Via Transgender Health:
Today Wednesday the 30th of June 2010 the National Board of Health and Welfare published their report following the recent overwiev of transgendender care in Sweden that was initiated during the 2009 Stockholm Pride Festival by the Board after demands from RFSL, the National Federation for Gay, Lesbian, Bisexual and Transgender Rights.
The report suggests farreaching changes for Sweden’s trans and gender variant people and the most important change is that the Board have put forward a solution on the legal issue. Instead of suggesting that the Parliament (Riksdagen) will initiate yet another proposal, the Board proposes that the present law shall be stripped of those parts that are in violation of the human rights of trans and gender variant people such as described by Thomas Hammarberg the Comissioner for Humans Rights at the Council of Europe in his Issue Paper and in alignemenet with the Yogyakarta principles.
In §1 the conditions laid down for who may apply for a legal gender changeare ” a person who, since youth experiances that he belongs to a different gender then the gender put down in the national register and since considerable time is acting accordingly, and must be assumed to continue to live in this gender can apply for a decision that he belongs to the other (legal) gender.”

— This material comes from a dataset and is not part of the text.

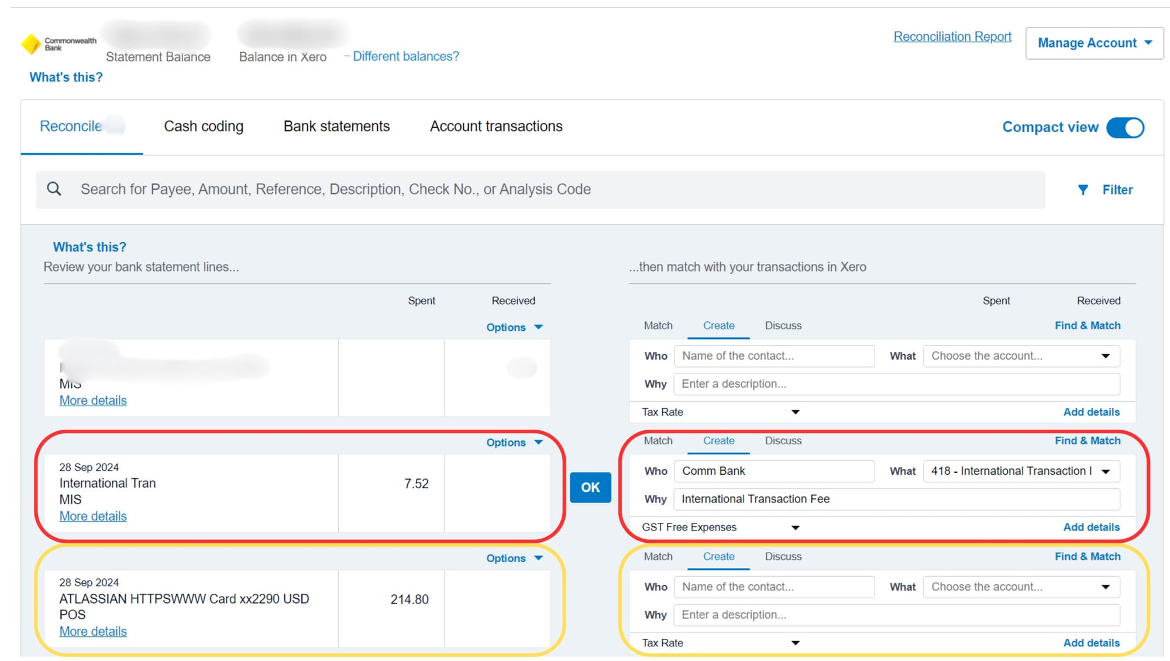Go to Account transactions tab
The width and height of the screenshot is (1170, 661).
click(x=496, y=126)

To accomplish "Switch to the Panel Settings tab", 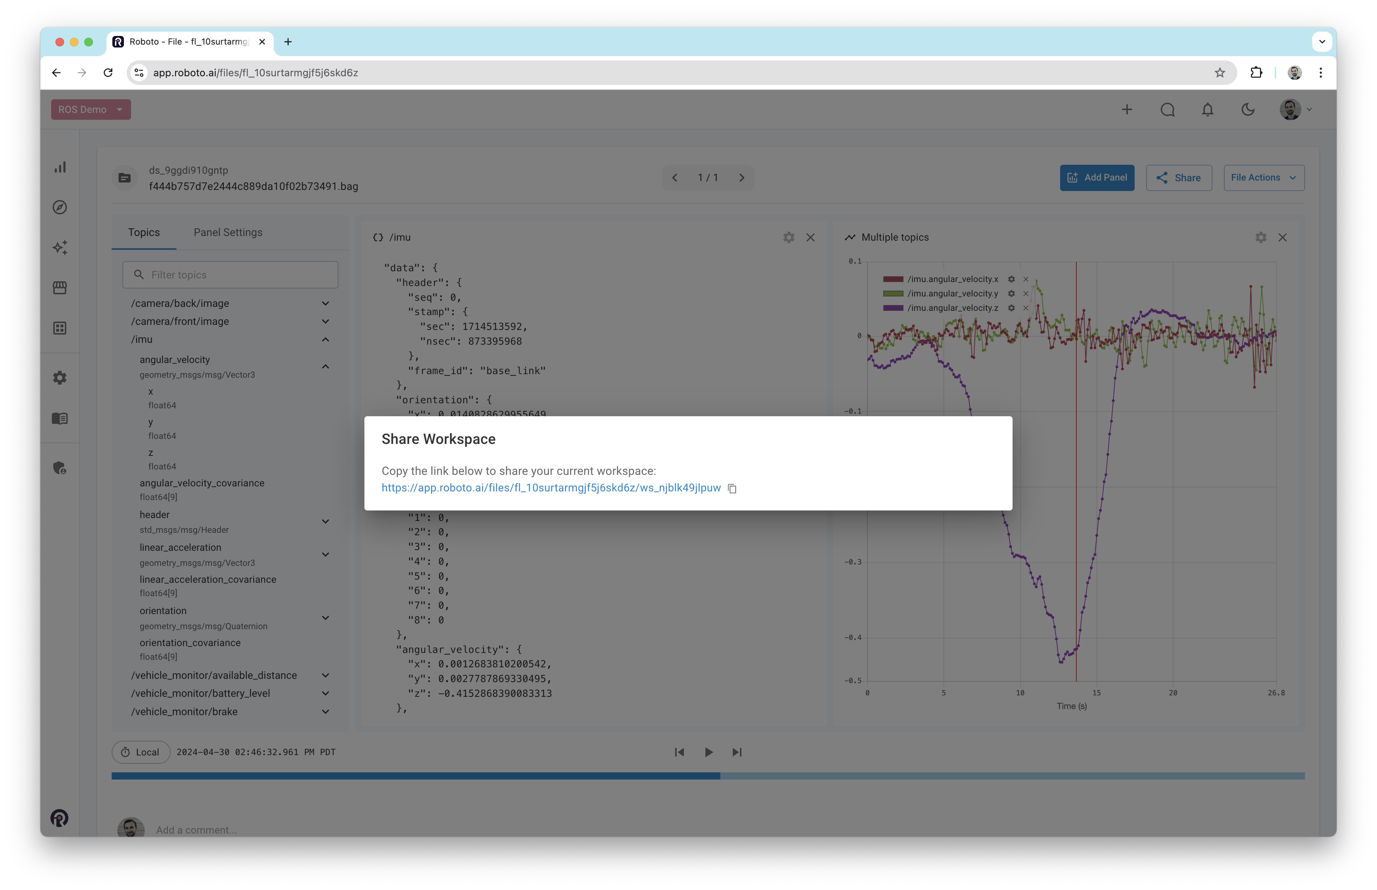I will (x=228, y=232).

The former prerequisites of being a Swedish citizen, unmarried and sterile are removed from the proposed law revision. Only two things remain from the old law of 1972, the age limit for legal gender recognition wich is 18 years of age. The other part of the old law that will be in effect is the special permission by the the Forensic Council of the National Board of Health and Welfare needed to undergo GRS/SRS in Sweden which is due to the present laws on sterilisation and castration. This doesn’t apply to similar procedures performed outside of Sweden.
The report also recommends a general review of the situation for trans youth.

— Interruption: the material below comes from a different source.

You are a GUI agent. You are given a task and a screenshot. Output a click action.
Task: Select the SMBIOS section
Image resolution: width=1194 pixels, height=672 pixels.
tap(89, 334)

It is hoped that care can be made available to all trans people without need for the ICD-10 diagnosis of transsexualism, thereby making available hormone or other forms of treatment without the need for surgery as part of the process of transition. The aim is to disconnect the process of legal gender recognition from medical/surgical requirements and if the National Board of Health and Welfare gets its wish then as from January 1st 2011, any resident in the Kingdom of Sweden will be able to have their legal gender changed to that which they feel most appropriate.